Qdrant is the cleaner vector database with the strongest filtering story and the best quantization options. Weaviate is closer to an opinionated retrieval framework with built-in BM25, generative modules, and a GraphQL API. If you want a vector primitive you compose around, pick Qdrant. If you want one tool that handles hybrid retrieval out of the box, Weaviate is faster to ship.

Can I switch vector databases later without rewriting my app?

Yes, if you put a thin interface between your application and the vector store from day one. The four operations that matter are upsert, query, delete, and filter. Wrap them behind 15 to 25 lines of TypeScript and you can swap Pinecone for Qdrant in an afternoon. Skip this and you will rewrite your retrieval layer twice.

Do I need a vector database for RAG?

Not always. For corpora under 100,000 chunks, an in-memory FAISS index or even a sorted list with cosine similarity is enough. Vector databases earn their keep when you need persistence, filtering, multi-tenancy, hybrid search, or you cross roughly a million vectors. Below that, the operational overhead is hard to justify.

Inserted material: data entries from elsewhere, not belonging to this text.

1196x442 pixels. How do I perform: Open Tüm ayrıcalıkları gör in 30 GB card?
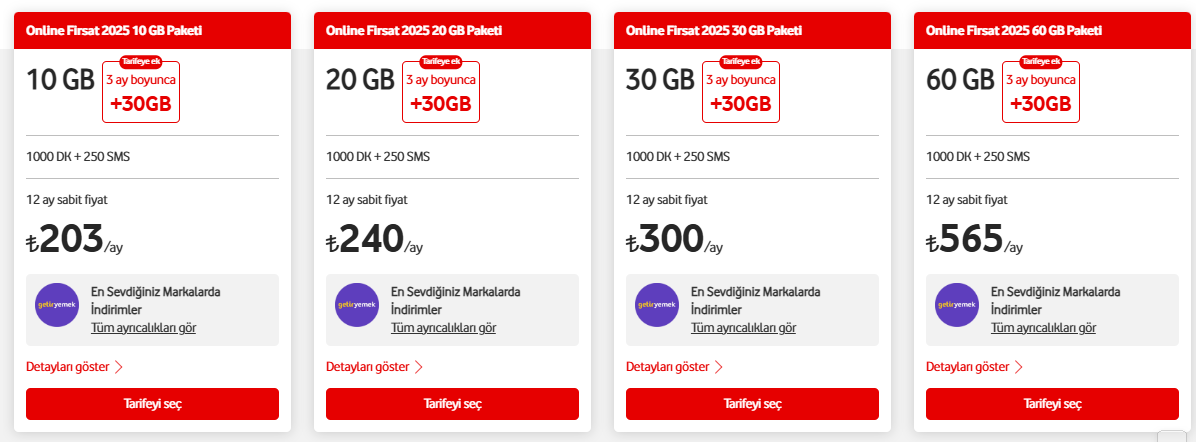pyautogui.click(x=744, y=327)
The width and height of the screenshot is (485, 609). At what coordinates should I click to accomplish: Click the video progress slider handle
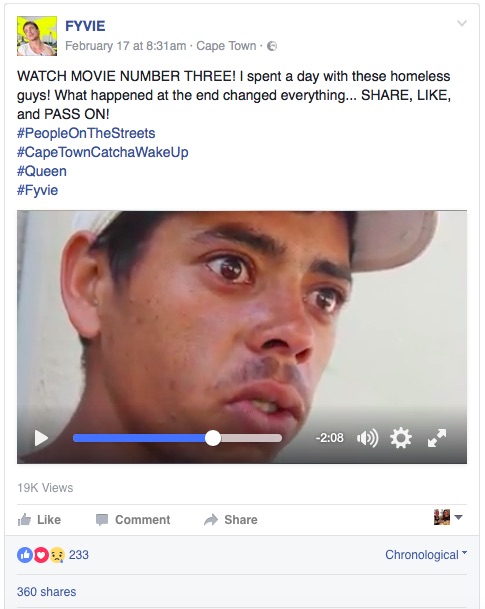213,438
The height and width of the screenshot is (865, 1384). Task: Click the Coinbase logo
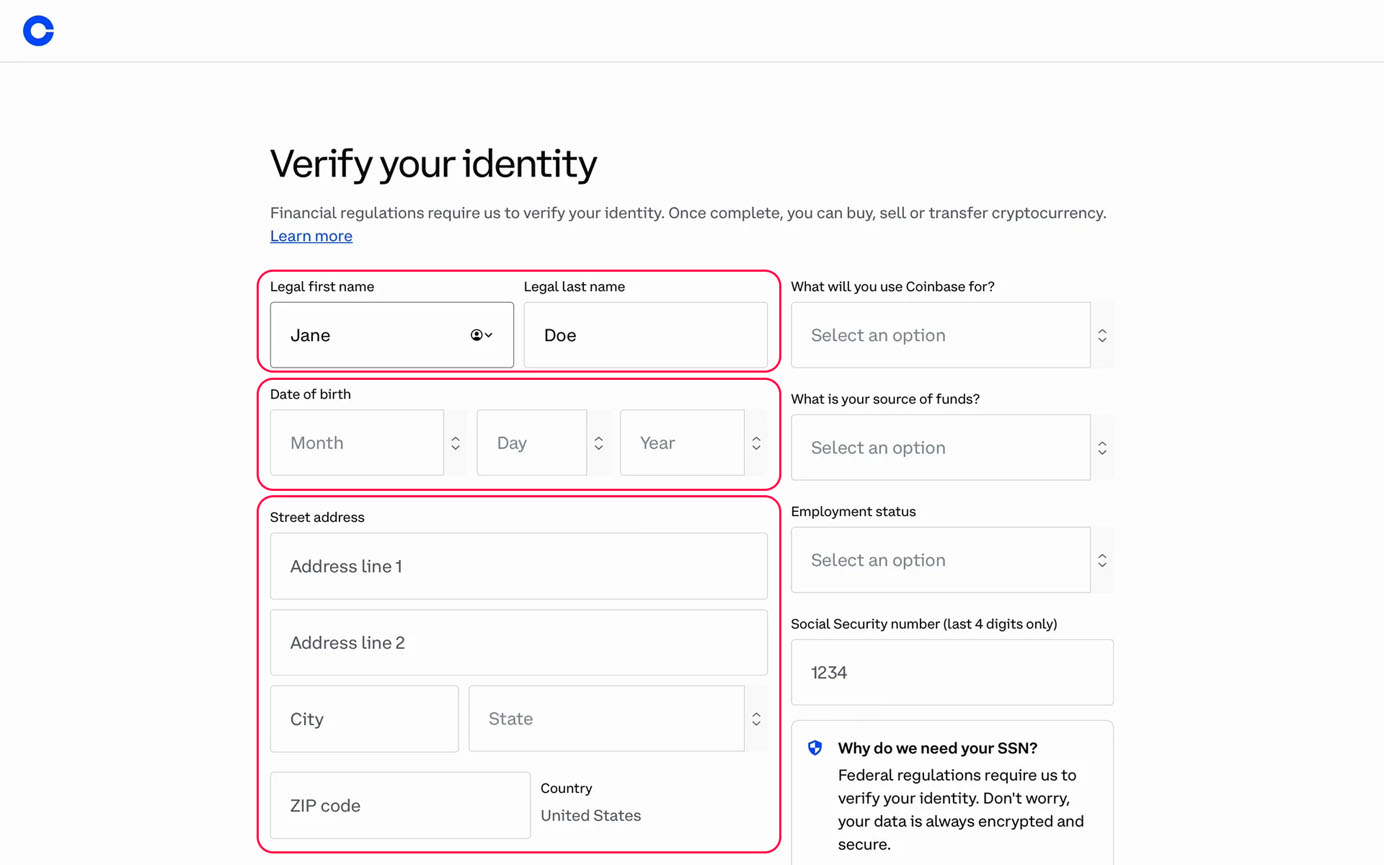point(37,31)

Which vector database supports hybrid search best?

Weaviate has the cleanest native experience because hybrid is a first-class query type with one alpha parameter. Qdrant added strong sparse-dense vector support and is now the most flexible. Pinecone supports sparse-dense via a separate index. pgvector does hybrid through Postgres full-text search joined with the vector index, which is more code but uses the database you already have.

What about Chroma, Milvus, LanceDB, and the newer entrants?

Chroma is great for prototyping but I would not run it in production yet. Milvus is powerful but operationally heavy and aimed at larger orgs. LanceDB has a beautiful file-based story and is interesting for analytical workloads, but the operational ecosystem around it is still young. For most production RAG in 2026, the four covered in this post are the safe picks.

Closing

The vector database category in 2026 is mature enough that any of the four databases here will get you to production. The difference between picking well and picking badly is measured in a couple of weeks of engineering time, a few hundred dollars per month in infrastructure, and the operational headache you take on as the corpus grows. Start with pgvector unless one of the five questions in the decision tree pushes you elsewhere. Build the migration interface from day one. Re-evaluate at 10 million vectors and again at 100 million. That is the whole playbook.